El 11 de julio mi madre tenía como cada domingo de los últimos meses guardia en su centro de trabajo, habitualmente en esas jornadas hablamos por teléfono temprano en la mañana y luego por la tarde, cuando regresa a casa; ese día la localicé con inmediatez a través del celular, necesitaba oír su voz y confirmar que estaba bien.
Lo mismo hice con mi hermana y a ambas les pregunté por el resto de la familia que tienen cerca, mis primas, los hijos de estas, que siento tan sobrinos como al único que lo es por grado de consanguineidad. Me urgía saber a todos a salvo, un sentimiento que experimento aun a mil kilómetros de distancia solo ante adversidades climatológicas o problemas de salud.
Esta vez eran imágenes de varios sitios en internet las que despertaban mis alarmas: ¿revueltas populares?, ¿enfrentamientos en las calles? Pasado el primer momento de incredulidad, apareció la preocupación, sensación con la cual no quiero vivir.
La realidad es aquello que existe, independientemente de nuestra voluntad, la manera en que la percibimos e interpretamos está tamizada por las emociones, conocimientos, capacidades y experiencias personales. Lo que ha sucedido en Cuba es, para nosotros, inusual.
Varias generaciones de cubanos hemos vivido en medio de una tranquilidad ciudadana que se erige como conquista social, tan reconfortante como lo son la educación y la salud; también estamos acostumbrados a lidiar con carencias materiales, la burocracia, la mala calidad de los servicios, los elevados precios; añorantes de una solvencia económica que se geste sobre el esfuerzo propio a partir del trabajo, ya sea estatal o privado.
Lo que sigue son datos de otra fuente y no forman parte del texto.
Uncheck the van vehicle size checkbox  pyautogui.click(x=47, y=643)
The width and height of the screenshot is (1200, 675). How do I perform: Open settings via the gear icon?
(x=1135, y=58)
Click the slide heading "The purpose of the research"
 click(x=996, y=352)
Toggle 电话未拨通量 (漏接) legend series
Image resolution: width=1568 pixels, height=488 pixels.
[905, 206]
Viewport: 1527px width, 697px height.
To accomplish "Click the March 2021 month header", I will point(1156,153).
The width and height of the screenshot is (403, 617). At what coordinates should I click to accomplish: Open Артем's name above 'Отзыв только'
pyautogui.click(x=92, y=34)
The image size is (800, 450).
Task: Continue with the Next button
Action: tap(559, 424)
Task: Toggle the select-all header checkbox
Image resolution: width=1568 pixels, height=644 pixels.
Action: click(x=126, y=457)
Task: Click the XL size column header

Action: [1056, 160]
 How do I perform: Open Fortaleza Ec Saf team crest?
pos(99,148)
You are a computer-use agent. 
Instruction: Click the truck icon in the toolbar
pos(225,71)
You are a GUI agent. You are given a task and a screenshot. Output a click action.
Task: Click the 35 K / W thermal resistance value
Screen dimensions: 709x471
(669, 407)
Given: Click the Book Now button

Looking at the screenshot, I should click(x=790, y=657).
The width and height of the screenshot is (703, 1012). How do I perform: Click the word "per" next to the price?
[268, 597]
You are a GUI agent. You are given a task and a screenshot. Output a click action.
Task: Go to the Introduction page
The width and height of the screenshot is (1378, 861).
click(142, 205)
La COVID-19 agravó el escenario y también el recrudecimiento del bloqueo económico, comercial y financiero de Estados Unidos a Cuba. Ello unido a las deficiencias en la implementación de la Tarea Ordenamiento y otras acumuladas por décadas, nos han colocado en una profunda crisis económica que se traduce en desabastecimiento de la red comercial y más necesidades insatisfechas.
Tras 16 meses de enfrentamiento al virus el país alcanza el pico de propagación y lo hace cuando los especialistas reconocen la aparición de la fatiga pandémica, el agotamiento espiritual de dar batalla a un enemigo que nos pone en aislamiento, alejados de las rutinas diarias, de los seres queridos y cara a cara con la muerte, mostrándonos la vulnerabilidad de nuestras existencias.
El déficit de generación energética, por las razones conocidas, provocó los apagones en medio de un verano abrasador; además, para los cubanos la carencia de electricidad es como una máquina del tiempo que los retrae a los más duros momentos del periodo especial, incluso para los jóvenes que los conocen a través de las anécdotas de los mayores.
Con las tensiones a flor de piel y la incitación desde redes sociales, esta última, generada mayoritariamente por quienes están a miles de kilómetros, estallaron los ánimos y no dedicaré palabras para describir hechos que solo me provocan un inmenso dolor.
Los amigos de los cubanos son los tíos de sus hijos; los vecinos, el familiar más cercano; el conocido, un “socio” de toda la vida porque somos afables, afectuosos, propensos a establecer vínculos de intensidad filial. Acostumbrados a eso, resulta desgarrador que entre quienes crecieron juntos, compartiendo techo y vida, haya bandos y que se fertilice con odio la violencia.
Más allá de reconocerse como enemigos, por diferentes formas de pensar, es tiempo de juntarse contra un mal común: la COVID-19. Esa es la verdadera batalla a ganar en estos tiempos; unámonos, por esta Patria amada que lo primero que necesita es sanar a sus hijos.
Dejemos a un lado la vulgaridad airada, los improperios, ofensas, golpes y amenazas, que las madres son merecedoras de amor y no de guerras, en la mejor de las familias puede haber conflictos, pero la manera en qué se solucionan define la entereza de ese clan. Respetemos a esta casa grande que es Cuba.